Comcast Advised To Drop 'Unlimited 5G' and 'Best' 5G Ad Claims
Ad review unit of BBB National Programs supports T-Mobile challenge
The National Advertising Division (NAD) of BBB National Programs, the ad self-regulatory body, has advised Comcast to drop a host of claims about its "unlimited" and "best price" advertising for its Xfinity 5G mobile plans. Comcast said it would comply.
The claims were challenged by T-Mobile.
Those claims are:
1. “Unlimited 5G”
2. “Break free from the big three” carriers and “get the best price for Unlimited 5G”
3. “[G]et the best Unlimited price”
4. “Xfinity Mobile now has the best price for Unlimited 5G”
5. “Switch to Xfinity Mobile and get the best price for Unlimited”
6. “Get the best price on Unlimited data”
7. “Get Unlimited 5G for $30/mo per line”
8. “Get four lines of Unlimited 5G data for just $30/mo each with our new pricing”
9. “Get 4 lines of Unlimited 5G data for just $30/line/mo”
10. “The more lines you add, the more you save with our new plan pricing.”
NAD said the "unlimited 5G" claim delivers the specific message that customers get unlimited data at 5G speeds when customers only get access to 5G speeds up to 20 GB of data, after which the data is limited to 3G speeds.
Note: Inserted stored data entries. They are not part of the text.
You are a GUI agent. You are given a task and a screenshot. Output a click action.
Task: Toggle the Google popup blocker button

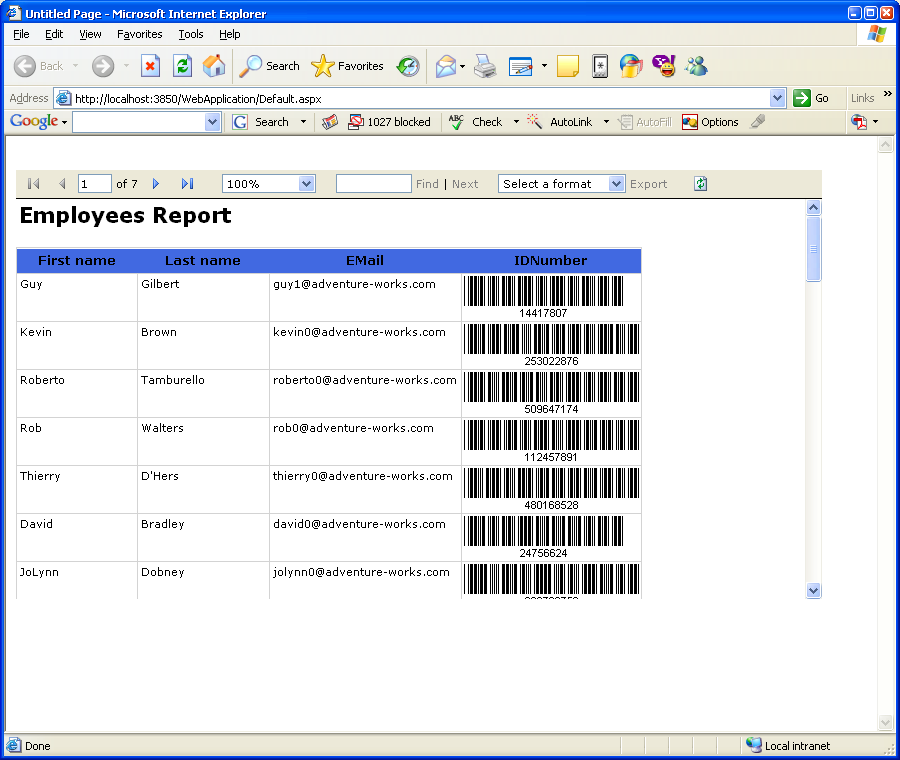tap(389, 122)
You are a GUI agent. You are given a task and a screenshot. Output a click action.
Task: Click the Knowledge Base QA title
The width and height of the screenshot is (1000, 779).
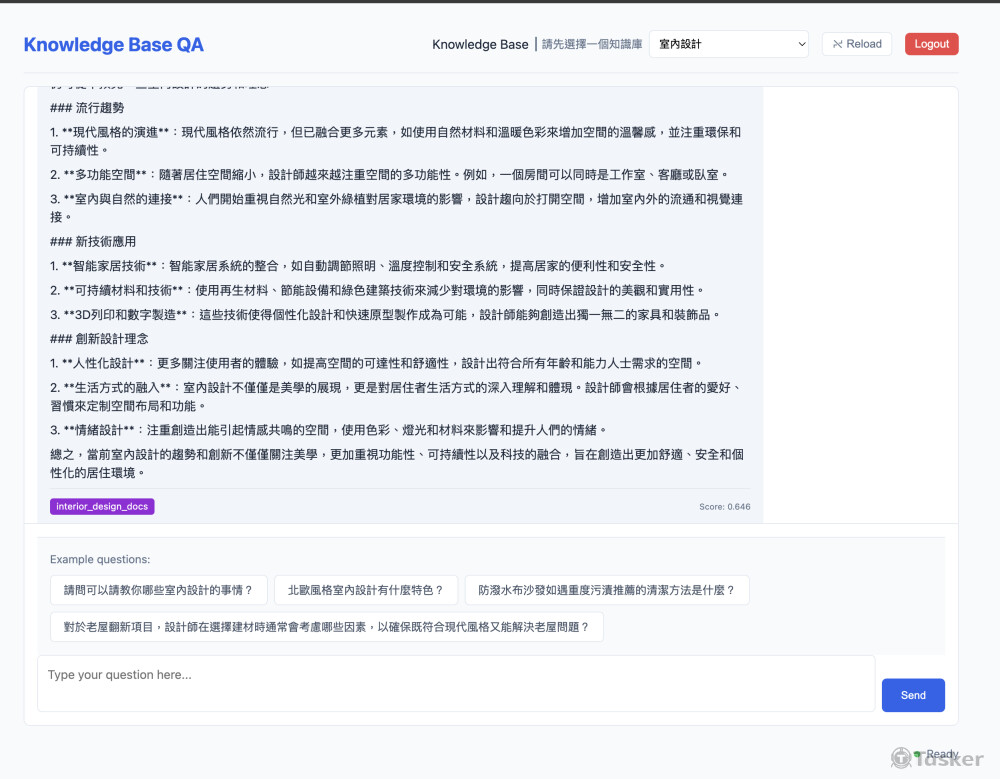pyautogui.click(x=113, y=45)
And while Comcast does "sometimes" include a disclaimer about "reduced speeds after 20GB of use," NAD said that does not cure the misleading initial claim because it is like saying "unlimited" service with a disclaimer that it is not unlimited.
As to the "best price" claims, NAD said that the message that a four-line plan costs less than the four-line plan of its competitors was unsupported given that the price was $30 per line and T-Mobile had a promotional price of $26 per line for its service. NAD said that issue might be cured by a caveat that Comcast was excluding promotional pricing from the comparison.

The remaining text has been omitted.